In contrast to most previously reported cases, the diagnosis of paragonimiasis was established on the basis of the histopathological examination of the resected specimen and radiological-pathological correlation was possible in our case. The CT and MRI features of multiple calcified nodules are reflections of cystic granulomas containing necrotic and calcified debris with scattered P.westermani ova histologically. The peripheral high–signal intensity on T1 weighted image with ring enhancement was the wall of cystic granuloma composed of an inner granulation tissue and outer fibrous layer (Figure 1h).

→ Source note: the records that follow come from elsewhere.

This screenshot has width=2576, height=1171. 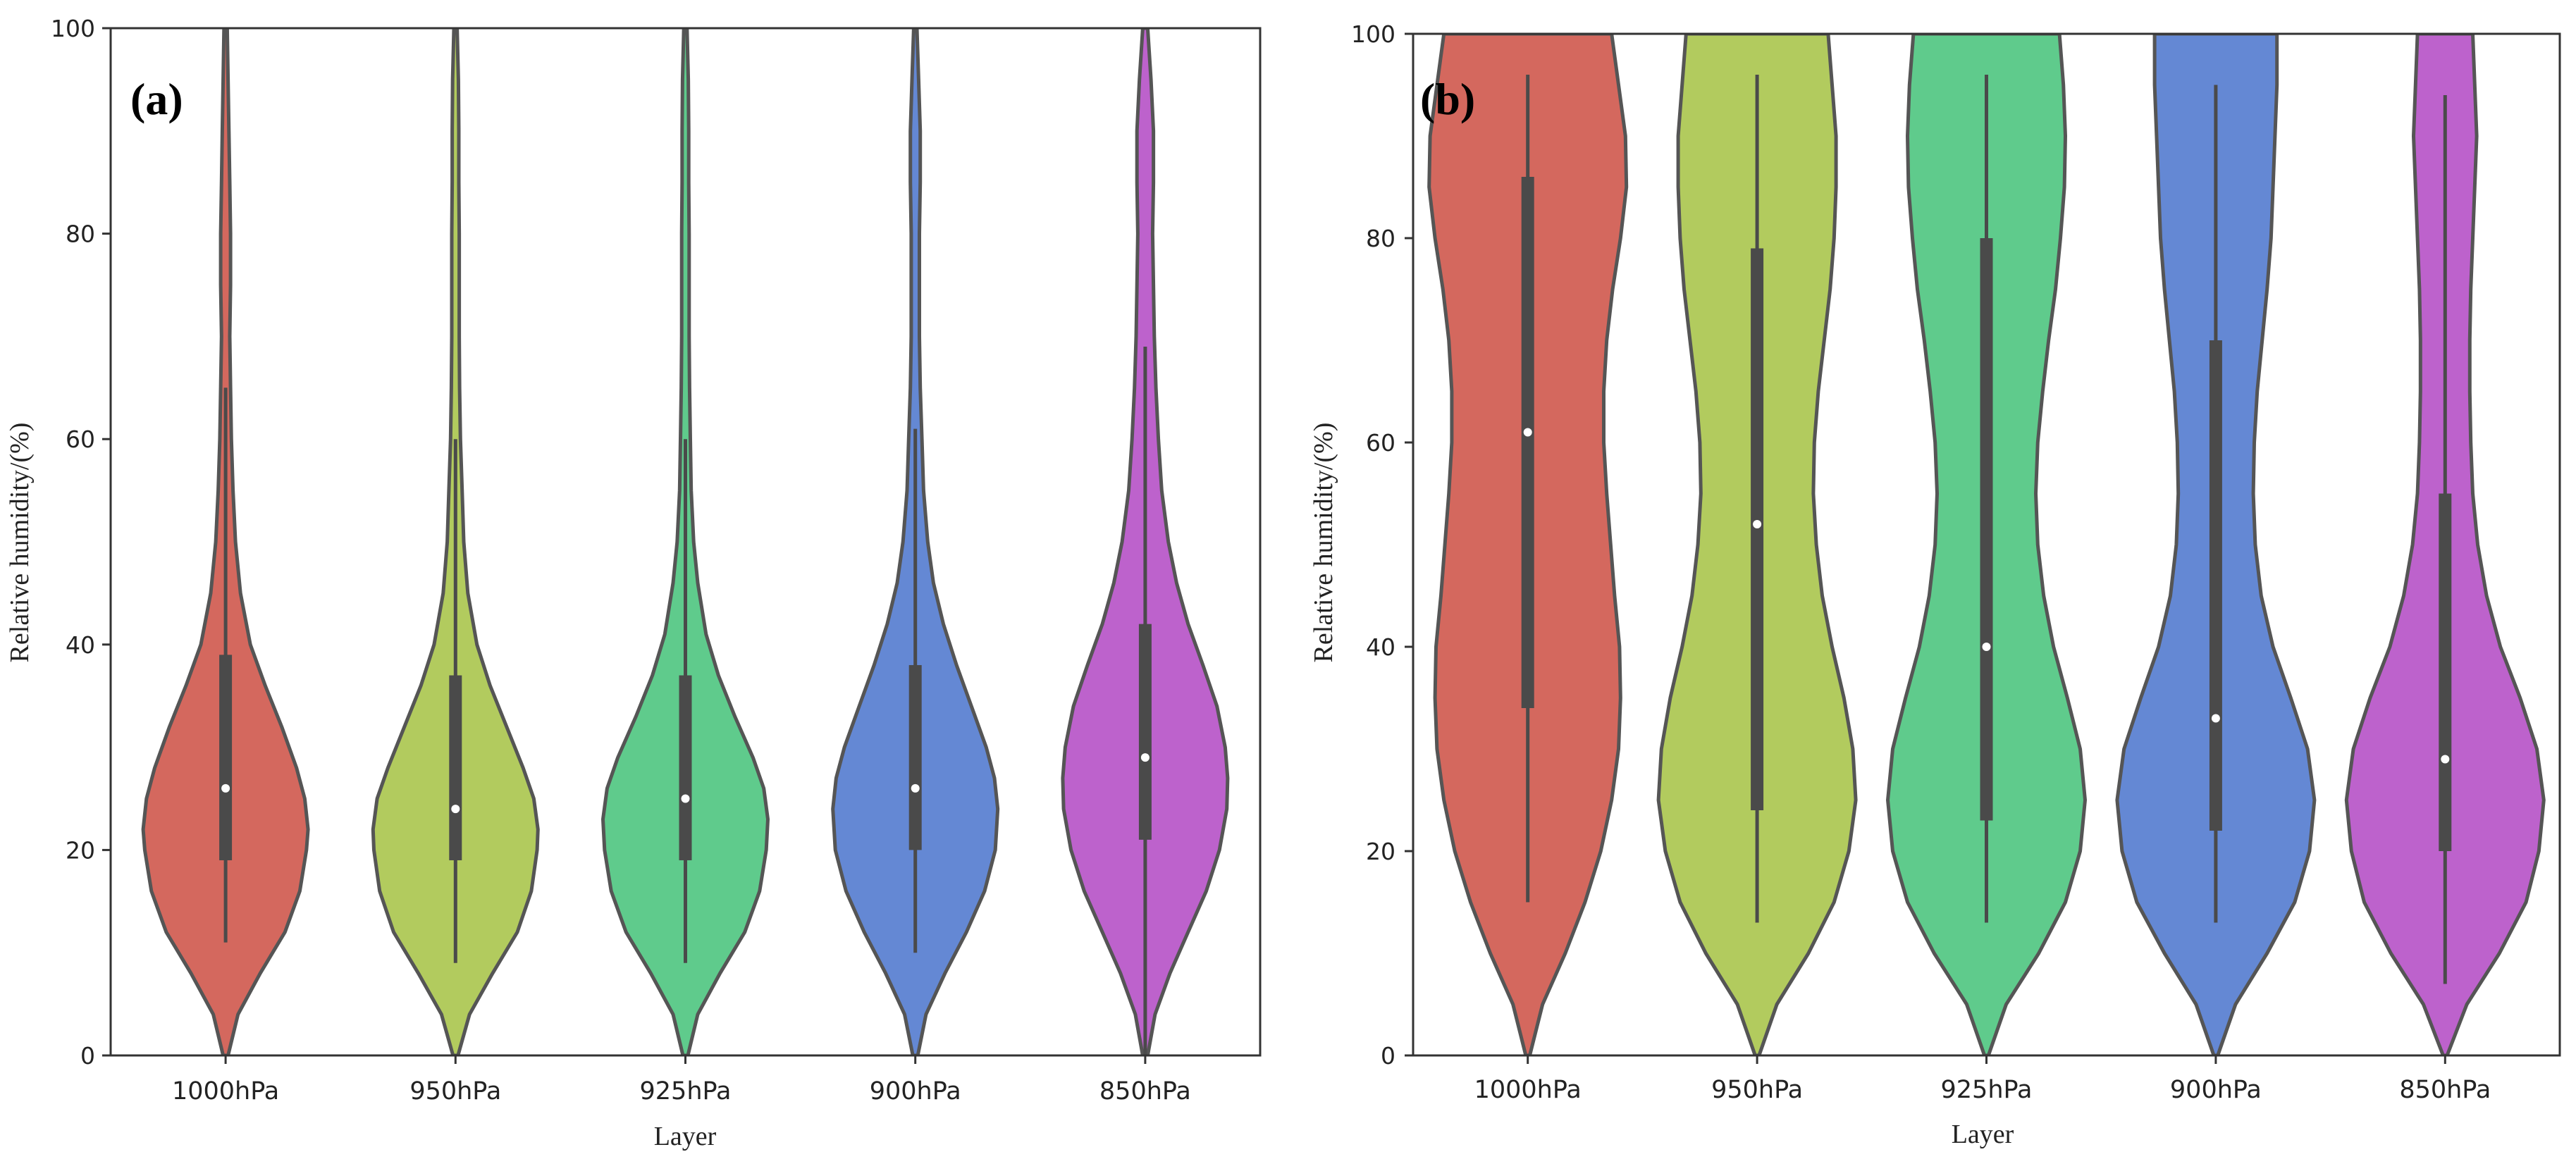 What do you see at coordinates (156, 99) in the screenshot?
I see `panel-label: (a)` at bounding box center [156, 99].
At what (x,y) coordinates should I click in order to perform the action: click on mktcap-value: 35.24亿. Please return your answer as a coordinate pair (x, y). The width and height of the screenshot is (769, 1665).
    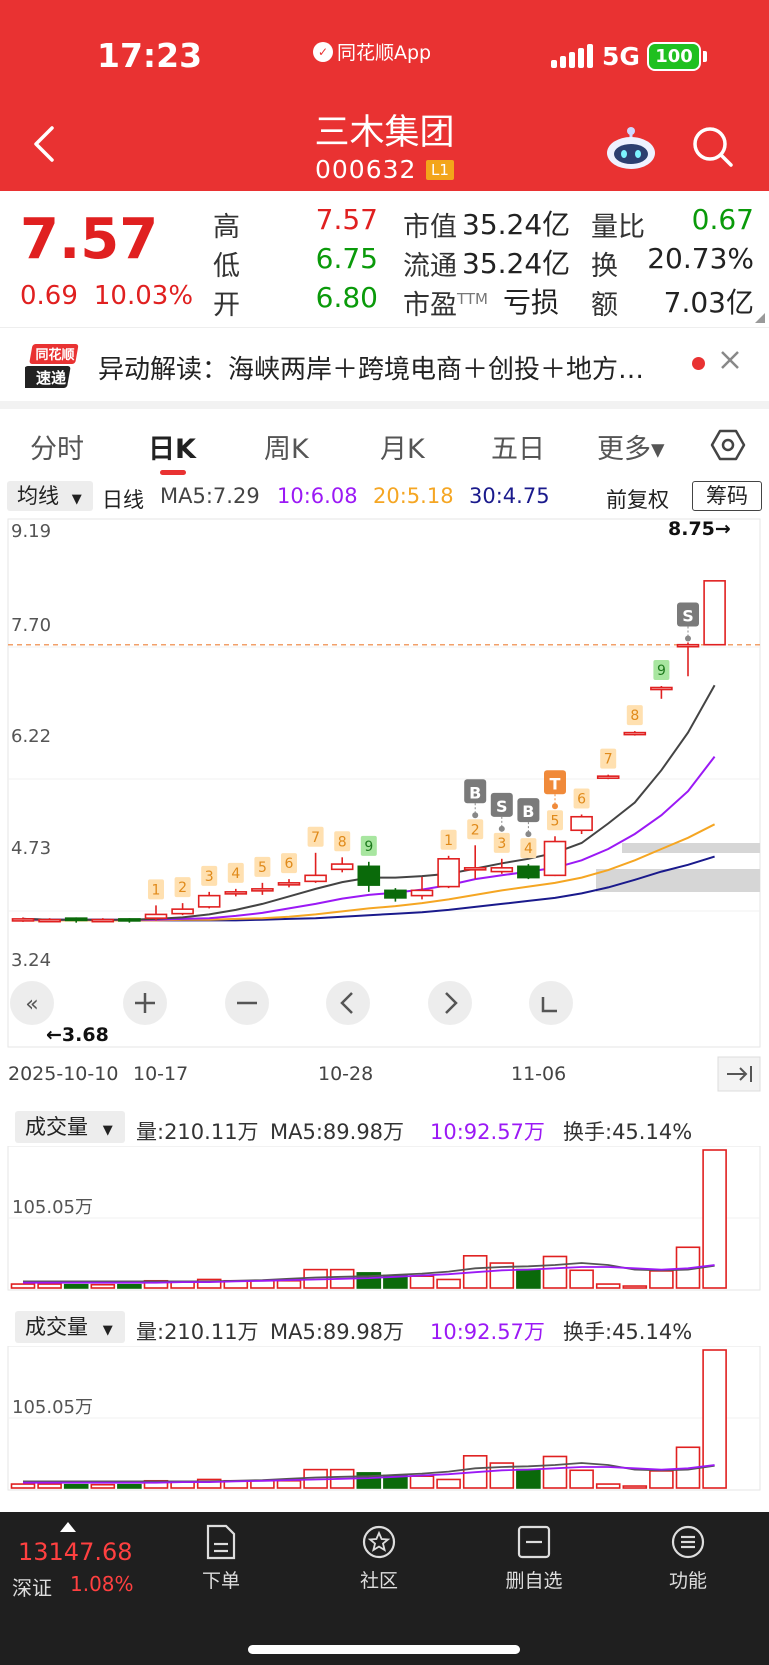
    Looking at the image, I should click on (516, 224).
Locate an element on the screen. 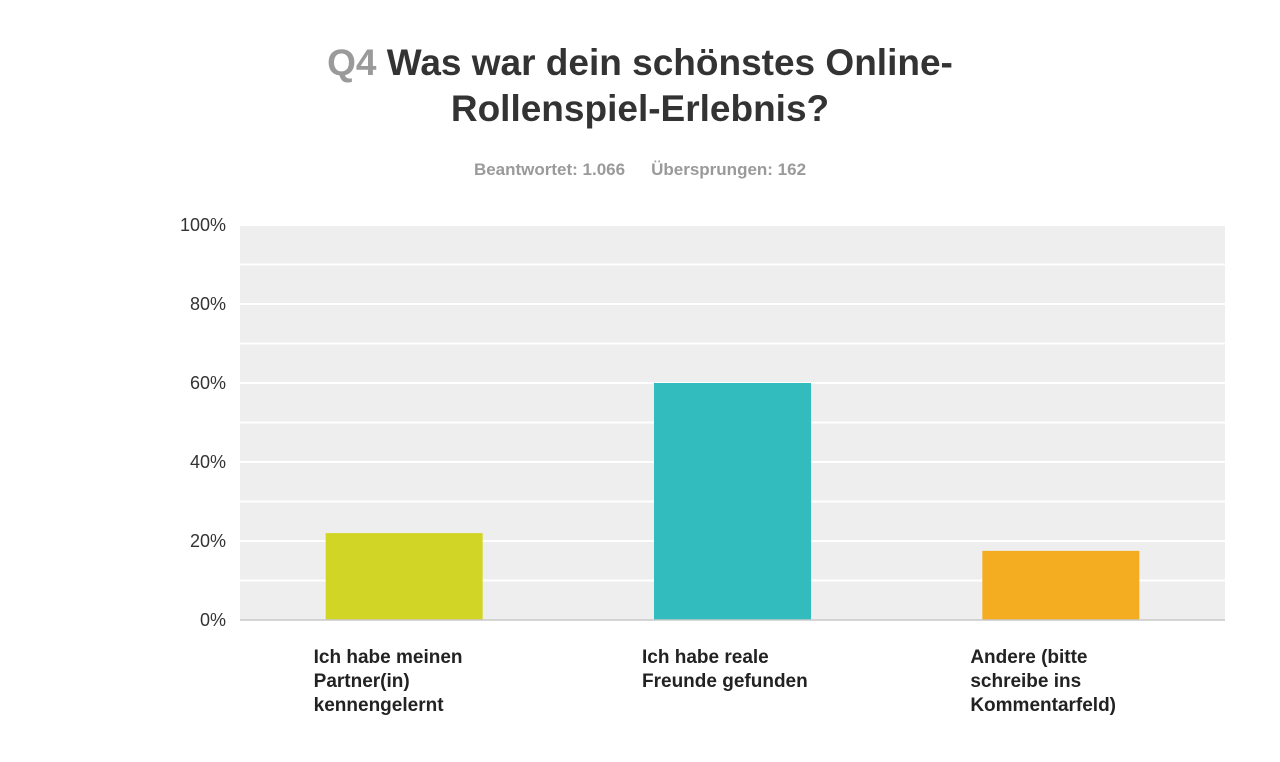 Image resolution: width=1280 pixels, height=762 pixels. skipped-count: Übersprungen: 162 is located at coordinates (729, 170).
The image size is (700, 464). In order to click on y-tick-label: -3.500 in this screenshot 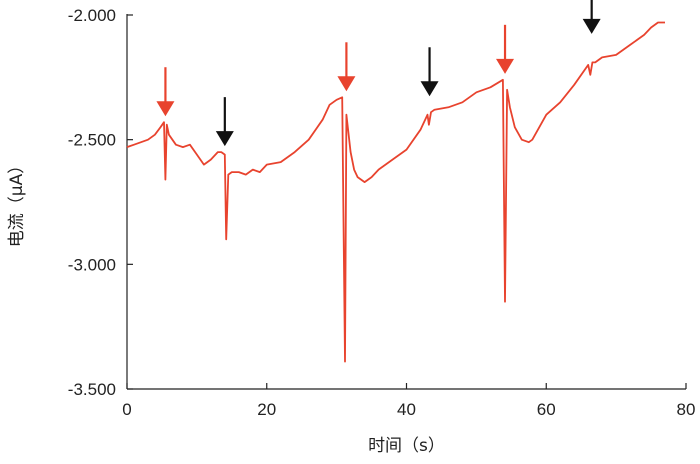, I will do `click(92, 390)`.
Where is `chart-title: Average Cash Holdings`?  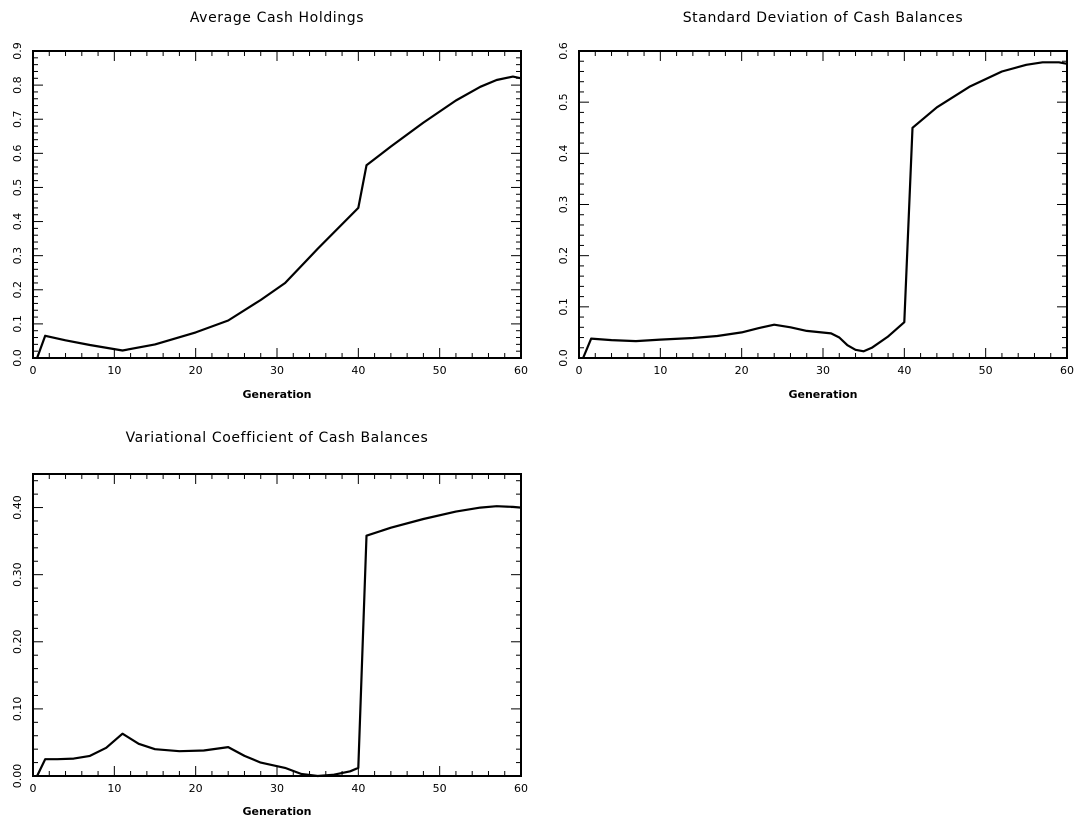 chart-title: Average Cash Holdings is located at coordinates (277, 18).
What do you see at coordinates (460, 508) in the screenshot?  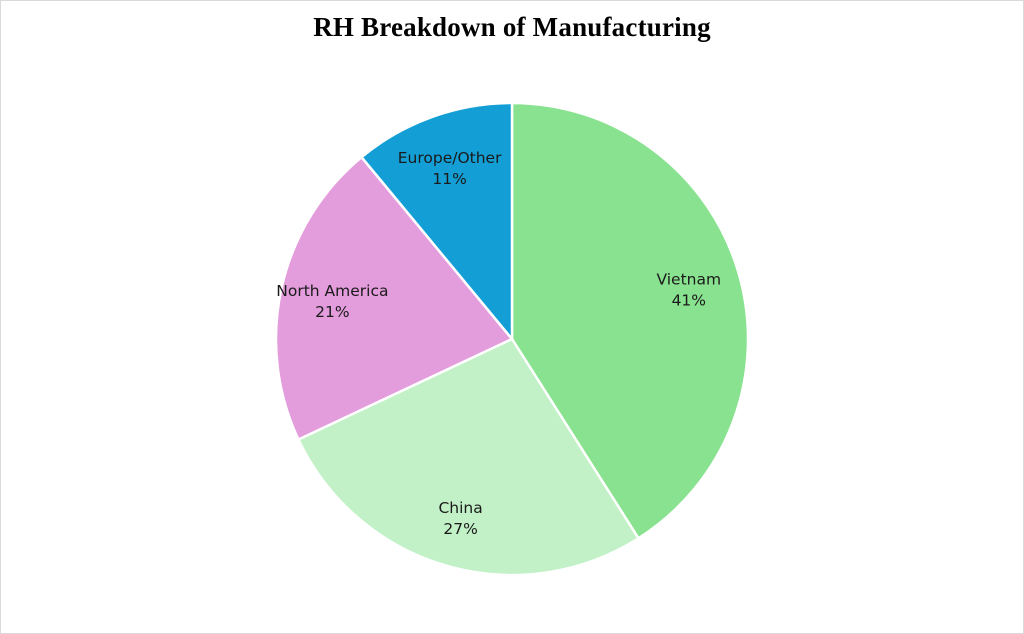 I see `slice-label-china: China` at bounding box center [460, 508].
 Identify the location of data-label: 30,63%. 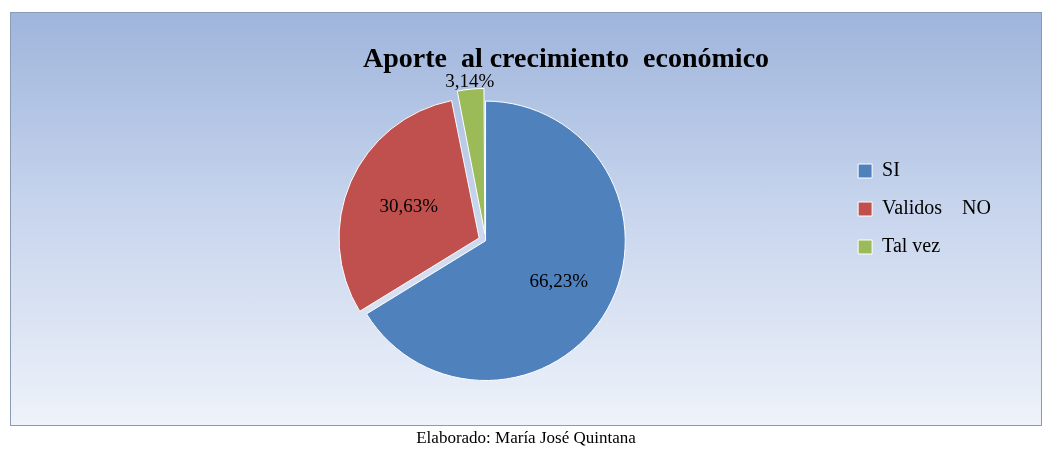
(409, 206).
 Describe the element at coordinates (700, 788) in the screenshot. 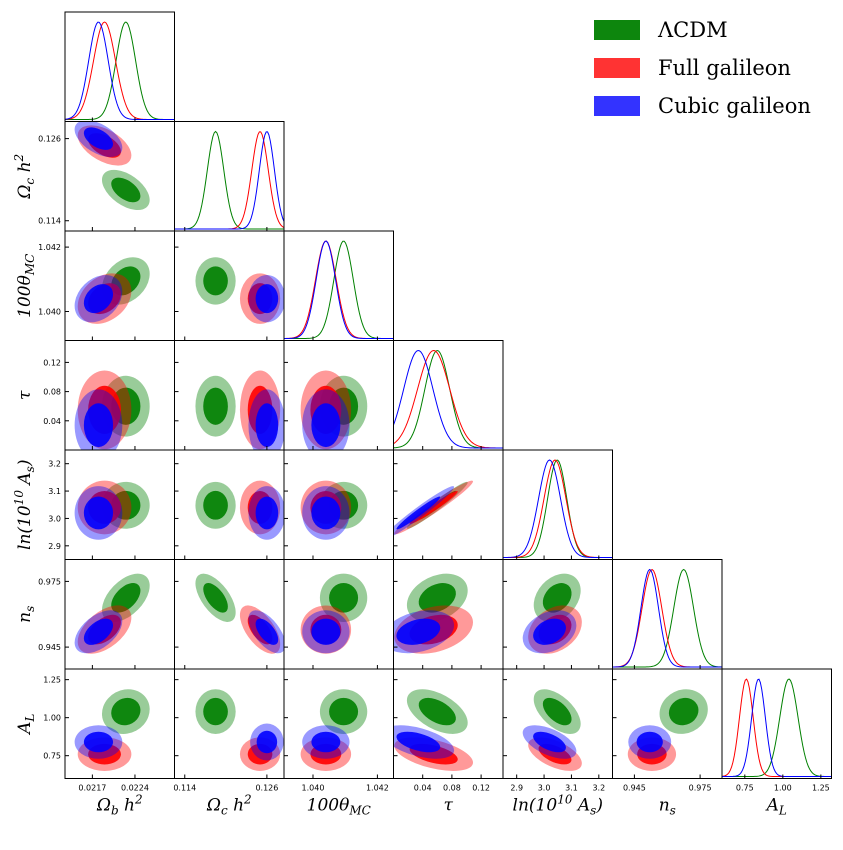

Differential diagnoses of the intradural paragonimiasis include granulomas of other aetiology, most commonly of tuberculosis, cysticercosis or hydatid cysts. The clinical signs and symptoms of CNS paragonimiasis are non-specific. Spinal symptoms may include hemiparesis, hypoaesthesia, paraplegia and cauda equina syndrome [6]. The antibody test by ELISA for Pragonimus specific antibody (IgG) in CSF, commonly used to confirm a presumptive diagnosis of paragonimiasis, is not always conclusive in the diagnosis of a chronic CNS paragonimiasis [9]. Thus, knowledge of imaging findings is helpful in differentiating various intradural lesions found in the spine.

As shown in the present case, intradural paragonimiasis has its own characteristic imaging findings, which are similar to the findings of cerebral paragonimiasis.